Au cœur des débats, trois grandes thématiques ont structuré les échanges. D'abord, la mise en œuvre de la décentralisation, réforme phare du régime dont les résultats sur le terrain restent disputés. Ensuite, la gestion des biens de l'État, enjeu de transparence et de responsabilité publique. Enfin, l'état catastrophique des infrastructures routières dans plusieurs localités du pays, sujet qui touche directement les populations dans leur quotidien.
Le Premier ministre dans l'arène
C'est l'Honorable Bindoua Mathurin Germain qui a ouvert les hostilités en interpellant le Chef du gouvernement sur les lenteurs observées dans les procédures de passation des marchés au sein des collectivités territoriales décentralisées. Une question précise, technique, mais qui cache une réalité de terrain : des projets bloqués, des fonds gelés, des populations qui attendent.
Joseph Dion Ngute a répondu avec la posture du technicien : la législation camerounaise, a-t-il rappelé, attribue aux collectivités elles-mêmes la responsabilité de la gestion des déchets ménagers. Des mesures d'accompagnement sont, selon lui, "progressivement renforcées" pour permettre aux collectivités d'exercer pleinement leurs compétences.
Une réponse structurée. Mais suffisante ?
L'auto-assurance de l'État : une doctrine qui interroge
Sur la question de la protection des biens publics, soulevée par l'Honorable Djeumeni Bénilde, le Chef du gouvernement a précisé que l'État camerounais fonctionne selon un régime d'auto-assurance. Seules certaines catégories de biens exposées à des engagements internationaux nécessitent une couverture spécifique. Les autres risques seraient absorbés par les mécanismes administratifs et budgétaires internes.
Cette position, qui peut paraître logique dans un contexte de maîtrise budgétaire, n'a pas manqué de susciter des interrogations parmi les observateurs. Que se passe-t-il lorsque l'État perd un bien ? Qui assume ? Avec quels fonds ?
Routes : le nerf de la guerre
Le ministre des Travaux publics, Emmanuel Nganou Djoumessi, a également pris la parole sur les infrastructures routières, thème récurrent dans les doléances des populations camerounaises. L'état des routes dans de nombreuses localités du pays reste un sujet de tension sociale profonde, entre bassins de production agricole enclavés et populations urbaines confrontées à des axes dégradés.

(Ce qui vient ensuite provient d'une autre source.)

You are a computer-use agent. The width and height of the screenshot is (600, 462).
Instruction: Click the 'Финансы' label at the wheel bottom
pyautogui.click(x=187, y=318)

Les réponses apportées lors de cette séance, si elles témoignent d'une prise de conscience institutionnelle, devront trouver une traduction concrète sur le terrain pour convaincre une opinion publique de plus en plus exigeante.
Le sens d'une séance
Au-delà des joutes rhétoriques, cette séance plénière illustre une dynamique parlementaire en évolution au Cameroun. Le contrôle de l'Exécutif par le Législatif, longtemps perçu comme formel, prend progressivement une consistance nouvelle. Les questions orales ne sont plus de simples rituels elles deviennent des moments de pression politique réelle.
Pour les citoyens camerounais, l'enjeu est simple : ces débats dans l'hémicycle se traduiront-ils par des routes réparées, des marchés déblocages, des collectivités enfin autonomes ? La réponse appartient aux semaines et aux mois qui viennent.